Hanno ucciso Daniza. La sua colpa? Essere una mamma orsa


L’orsa Daniza è morta. Dopo quasi un mese dall’aggressione di un fungaiolo nei boschi sopra Pinzolo, e dopo una lunga fuga sulle montagne trentine, Daniza è stata catturata dagli uomini che la cercavano per catturarla. Ma non ha retto alla dose di anestesia che è stata iniettata nel suo corpo per completare l’operazione di cattura. La provincia di Trento ha subito diffuso un comunicato per spiegare quanto accaduto: “In ottemperanza all’ordinanza che prevedeva la cattura dell’orsa Daniza, dopo quasi un mese di monitoraggio intensivo, la scorsa notte si sono create le condizioni per intervenire, in sicurezza, con la telenarcosi. L’intervento della squadra di cattura ha consentito di addormentare l’orsa che, tuttavia, non è sopravvissuta.

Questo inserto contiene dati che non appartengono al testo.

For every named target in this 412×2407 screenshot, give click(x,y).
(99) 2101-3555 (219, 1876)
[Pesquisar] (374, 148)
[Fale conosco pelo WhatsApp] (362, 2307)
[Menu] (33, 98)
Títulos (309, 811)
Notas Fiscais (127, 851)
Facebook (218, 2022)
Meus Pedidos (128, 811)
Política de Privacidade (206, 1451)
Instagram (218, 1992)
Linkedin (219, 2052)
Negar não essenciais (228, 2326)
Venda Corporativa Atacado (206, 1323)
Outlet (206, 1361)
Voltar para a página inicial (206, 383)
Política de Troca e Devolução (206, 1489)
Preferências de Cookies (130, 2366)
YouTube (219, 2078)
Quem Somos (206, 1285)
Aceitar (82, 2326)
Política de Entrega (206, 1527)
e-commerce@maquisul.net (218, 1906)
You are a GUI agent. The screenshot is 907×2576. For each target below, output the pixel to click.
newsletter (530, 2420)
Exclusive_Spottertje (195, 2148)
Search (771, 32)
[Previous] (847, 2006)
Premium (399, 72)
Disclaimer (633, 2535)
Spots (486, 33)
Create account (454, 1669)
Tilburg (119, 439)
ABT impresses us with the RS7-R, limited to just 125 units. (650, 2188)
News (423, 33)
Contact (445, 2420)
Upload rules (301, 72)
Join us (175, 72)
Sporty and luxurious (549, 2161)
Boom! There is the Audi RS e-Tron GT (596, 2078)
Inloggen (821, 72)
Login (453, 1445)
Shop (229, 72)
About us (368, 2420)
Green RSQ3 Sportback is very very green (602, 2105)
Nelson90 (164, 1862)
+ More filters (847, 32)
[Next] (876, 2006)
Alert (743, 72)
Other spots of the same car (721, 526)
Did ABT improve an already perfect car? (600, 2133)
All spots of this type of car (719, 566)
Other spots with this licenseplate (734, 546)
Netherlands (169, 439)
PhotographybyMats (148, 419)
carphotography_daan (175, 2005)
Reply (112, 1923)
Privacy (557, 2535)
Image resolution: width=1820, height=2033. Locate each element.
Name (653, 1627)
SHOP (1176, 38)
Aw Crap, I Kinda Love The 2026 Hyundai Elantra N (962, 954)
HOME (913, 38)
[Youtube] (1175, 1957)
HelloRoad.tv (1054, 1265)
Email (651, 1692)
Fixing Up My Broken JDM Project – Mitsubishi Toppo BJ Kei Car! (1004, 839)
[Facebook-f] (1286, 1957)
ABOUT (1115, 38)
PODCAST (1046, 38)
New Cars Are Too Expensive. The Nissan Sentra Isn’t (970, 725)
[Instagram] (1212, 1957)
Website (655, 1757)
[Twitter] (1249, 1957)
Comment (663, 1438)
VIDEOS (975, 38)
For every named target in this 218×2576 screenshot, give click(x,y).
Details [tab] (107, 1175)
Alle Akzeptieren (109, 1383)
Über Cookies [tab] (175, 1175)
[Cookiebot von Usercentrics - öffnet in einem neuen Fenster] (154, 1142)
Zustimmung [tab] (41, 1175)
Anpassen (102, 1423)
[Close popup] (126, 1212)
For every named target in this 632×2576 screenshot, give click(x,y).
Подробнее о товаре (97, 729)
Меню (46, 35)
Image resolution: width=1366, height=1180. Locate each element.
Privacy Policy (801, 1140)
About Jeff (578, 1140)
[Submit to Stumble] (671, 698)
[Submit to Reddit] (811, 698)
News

E’ stato possibile catturare con la medesima modalità, per poi prontamente liberarlo, anche uno dei due cuccioli, che è stato dotato di marca auricolare al fine di assicurarne il costante monitoraggio. A tal fine sul posto è già operativa la squadra d’emergenza. Dell’episodio sono stati informati il ministero dell’Ambiente, l’Ispra e l’autorità giudiziaria. Già in giornata l’animale sarà sottoposto ad analisi autoptica”.

Non dovrebbero esserci problemi, dicono sempre le fonti, per i due cuccioli: a 6/7 mesi di vita, pesano circa 30 chili, sono svezzati e in grado di provvedere a se stessi. Uno dei piccoli è stato catturato insieme alla mamma, sempre con l’anestetico: gli è stata posizionata una targa auricolare che consente di monitorare costantemente gli spostamenti e le sue condizioni. A questa età, i cuccioli difficilmente si separano. Quindi, probabilmente in tempi brevi, si tenterà di catturare anche l’altro per applicare lo stesso tipo di auricolare.